======== Recorded data ========
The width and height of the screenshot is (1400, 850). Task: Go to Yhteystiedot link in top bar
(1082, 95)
========
======== Recorded data ========
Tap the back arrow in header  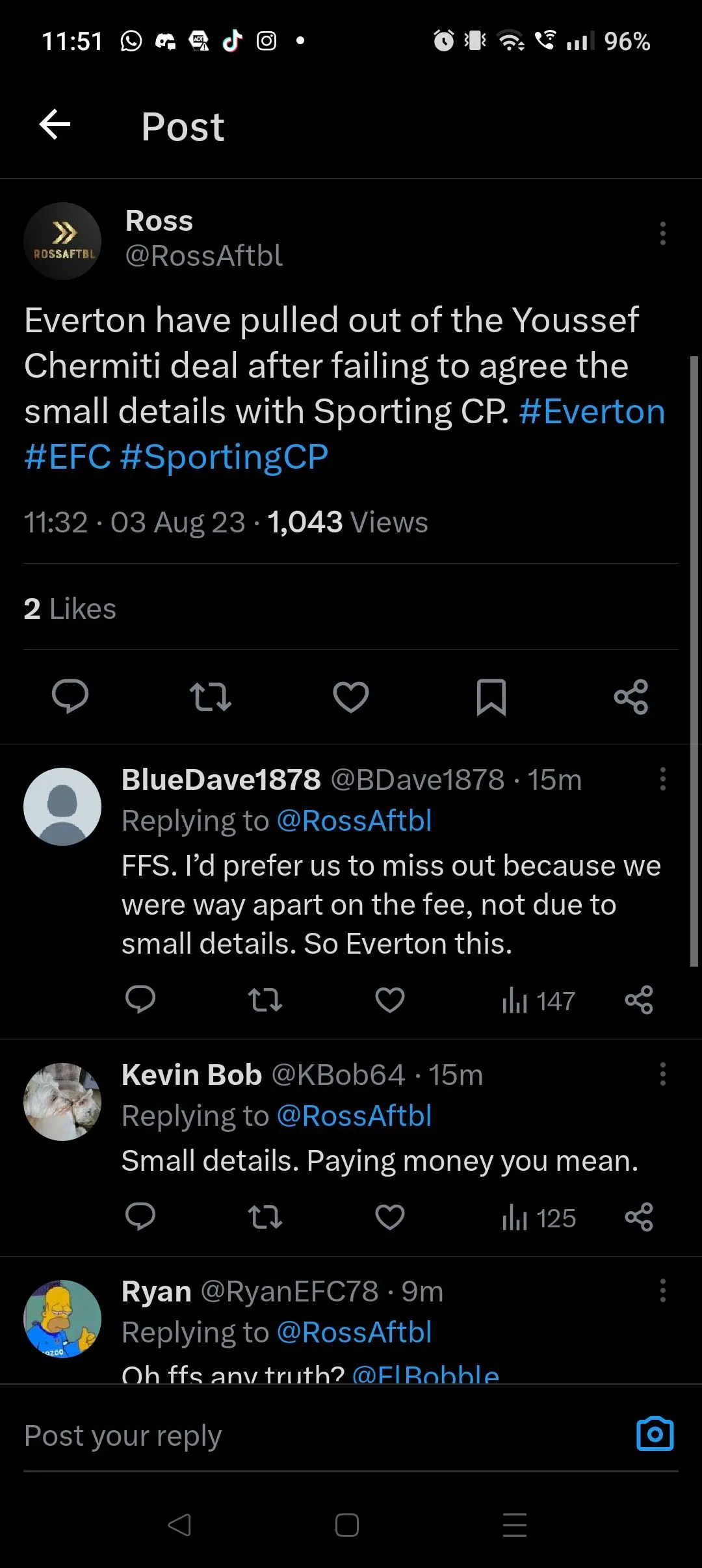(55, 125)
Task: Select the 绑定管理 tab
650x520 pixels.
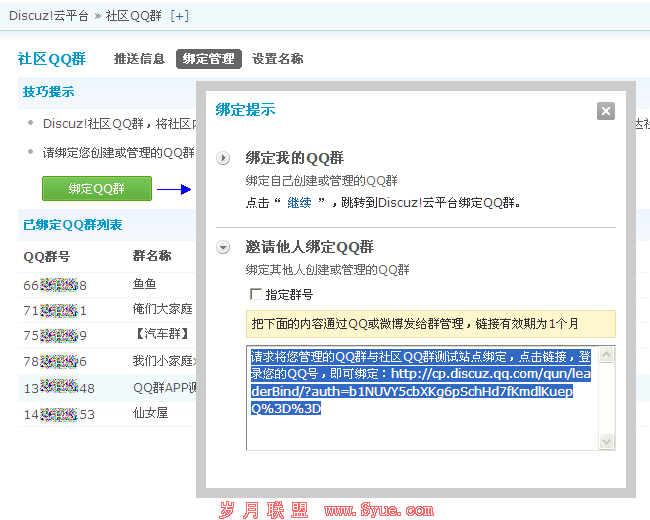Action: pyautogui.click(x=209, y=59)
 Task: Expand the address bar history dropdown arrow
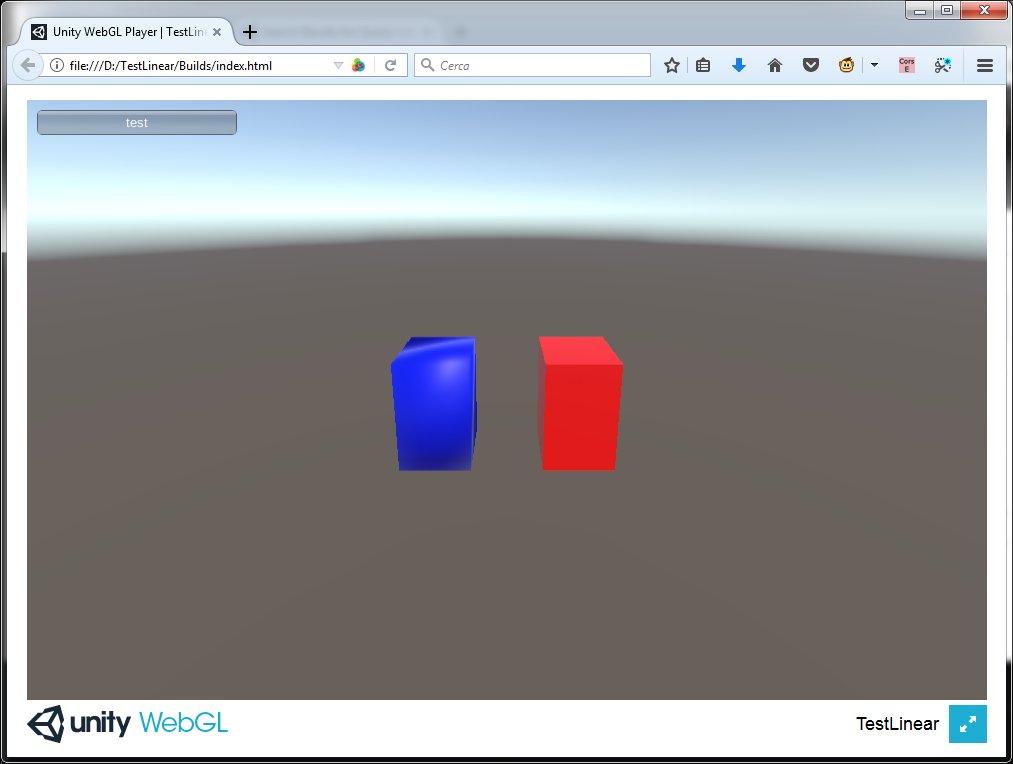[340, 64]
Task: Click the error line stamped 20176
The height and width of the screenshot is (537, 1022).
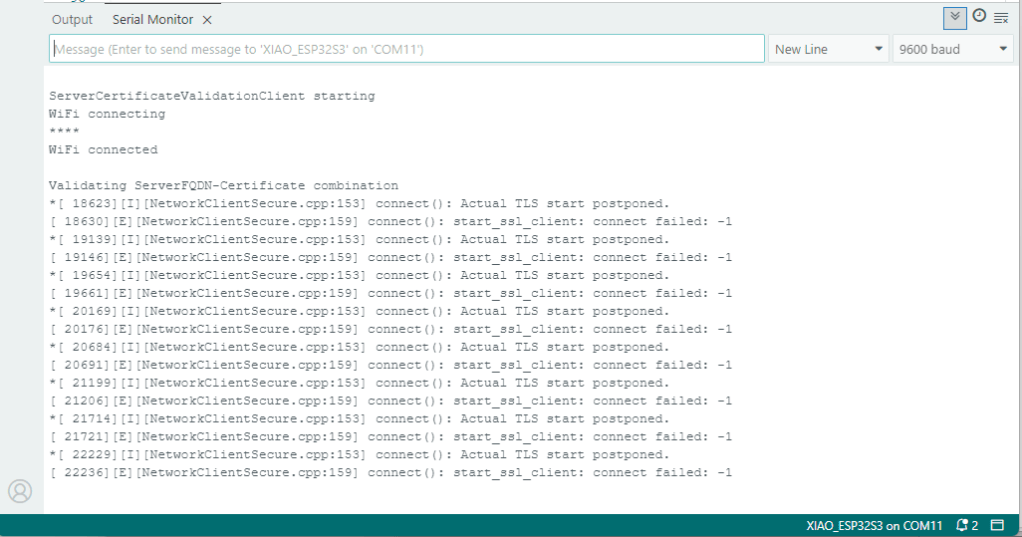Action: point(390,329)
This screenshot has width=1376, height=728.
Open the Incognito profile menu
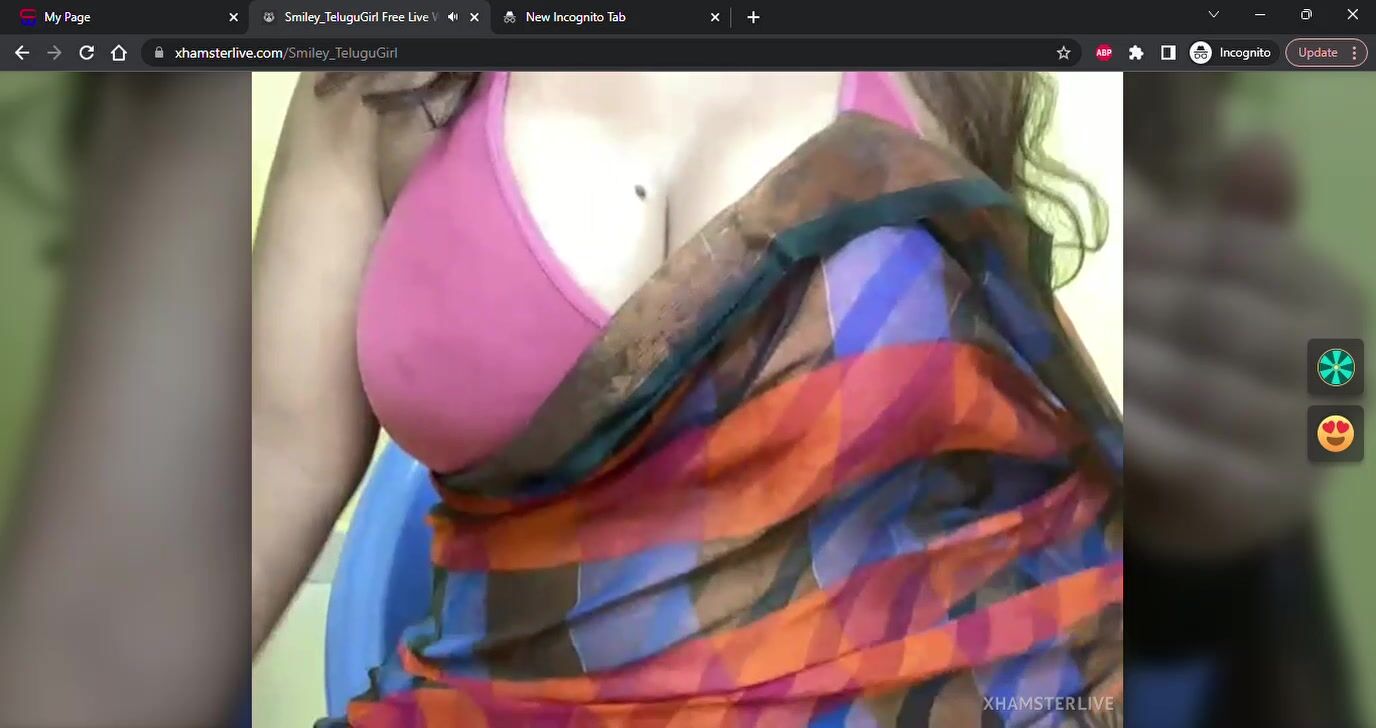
========
Challenge ▸ Copy the lines from the one containing "Task: Expand the" up to and including the one containing "Open the Incognito profile menu", leaving out the pictures.

Solution for this task ▸
 Task: Expand the address bar history dropdown arrow
[340, 64]
Task: Click the error line stamped 20176
The height and width of the screenshot is (537, 1022).
Action: point(390,329)
This screenshot has width=1376, height=728.
Open the Incognito profile menu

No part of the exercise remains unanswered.